What are some of the ways to terminate a business partnership that is no longer productive and healthy?
1. Dissolving the company
Frequently, business partners who no longer work well together may choose to dissolve the organization they started together. Doing so is often the simplest way to terminate shared obligations and pursue new opportunities.
2. Arranging a buyout
In some cases, one partner may want to retire. Other times, their incompetence or misconduct may leave their partner unwilling to continue working with them. One partner can make use of the buy-sell agreement included in the initial partnership contract to acquire the other’s interest in the organization. One partner leaves the company with appropriate compensation, and the other assumes sole ownership.
3. Selling the company
Partnerships can flounder even when the business itself thrives.

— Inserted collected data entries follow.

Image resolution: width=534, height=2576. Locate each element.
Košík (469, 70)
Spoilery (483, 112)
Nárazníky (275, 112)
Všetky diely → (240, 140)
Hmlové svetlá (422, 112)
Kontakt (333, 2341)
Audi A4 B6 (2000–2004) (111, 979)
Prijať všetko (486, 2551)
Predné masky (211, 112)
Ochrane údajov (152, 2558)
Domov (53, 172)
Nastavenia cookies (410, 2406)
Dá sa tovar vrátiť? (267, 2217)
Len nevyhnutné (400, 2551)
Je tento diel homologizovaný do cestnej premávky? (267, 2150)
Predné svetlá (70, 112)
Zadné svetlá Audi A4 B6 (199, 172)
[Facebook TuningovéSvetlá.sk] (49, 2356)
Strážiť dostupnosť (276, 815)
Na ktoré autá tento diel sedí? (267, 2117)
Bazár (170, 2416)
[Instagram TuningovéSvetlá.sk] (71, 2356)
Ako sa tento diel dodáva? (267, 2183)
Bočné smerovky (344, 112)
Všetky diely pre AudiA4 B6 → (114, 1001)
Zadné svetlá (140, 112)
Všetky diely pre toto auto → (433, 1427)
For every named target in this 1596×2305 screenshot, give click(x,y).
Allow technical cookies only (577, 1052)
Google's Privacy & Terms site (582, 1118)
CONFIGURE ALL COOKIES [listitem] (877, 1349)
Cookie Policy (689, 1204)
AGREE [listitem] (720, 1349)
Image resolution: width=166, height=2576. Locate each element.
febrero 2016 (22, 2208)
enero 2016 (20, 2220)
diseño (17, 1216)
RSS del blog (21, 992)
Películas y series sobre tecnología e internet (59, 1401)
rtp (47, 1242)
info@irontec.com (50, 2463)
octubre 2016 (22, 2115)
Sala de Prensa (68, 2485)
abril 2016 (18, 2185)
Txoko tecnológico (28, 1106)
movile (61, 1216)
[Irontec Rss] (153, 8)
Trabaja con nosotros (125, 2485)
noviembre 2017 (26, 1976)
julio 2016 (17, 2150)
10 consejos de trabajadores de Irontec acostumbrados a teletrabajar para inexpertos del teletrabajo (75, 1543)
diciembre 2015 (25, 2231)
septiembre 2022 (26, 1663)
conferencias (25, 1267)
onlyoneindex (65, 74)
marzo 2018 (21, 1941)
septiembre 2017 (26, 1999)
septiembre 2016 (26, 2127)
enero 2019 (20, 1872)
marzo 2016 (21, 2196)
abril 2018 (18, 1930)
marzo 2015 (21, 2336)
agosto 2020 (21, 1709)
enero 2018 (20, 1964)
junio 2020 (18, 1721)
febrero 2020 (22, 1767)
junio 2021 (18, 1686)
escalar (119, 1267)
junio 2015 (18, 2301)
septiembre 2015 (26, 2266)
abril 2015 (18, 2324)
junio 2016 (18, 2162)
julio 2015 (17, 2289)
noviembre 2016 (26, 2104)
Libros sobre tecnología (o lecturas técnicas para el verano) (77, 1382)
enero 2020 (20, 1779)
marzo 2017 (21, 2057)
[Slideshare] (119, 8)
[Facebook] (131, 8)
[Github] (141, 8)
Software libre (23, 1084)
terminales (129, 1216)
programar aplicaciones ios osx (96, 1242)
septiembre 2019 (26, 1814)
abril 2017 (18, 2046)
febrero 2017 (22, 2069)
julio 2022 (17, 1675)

In such scenarios, those trying to end a partnership may want to consider selling the organization to an interested outside party.
There are benefits and drawbacks to each of these options. Business partners may need help reviewing documents and developing an exit strategy, and that’s okay. Exploring every option for ending a failing or frustrating business partnership can help partners who can no longer continue working together to find a way forward.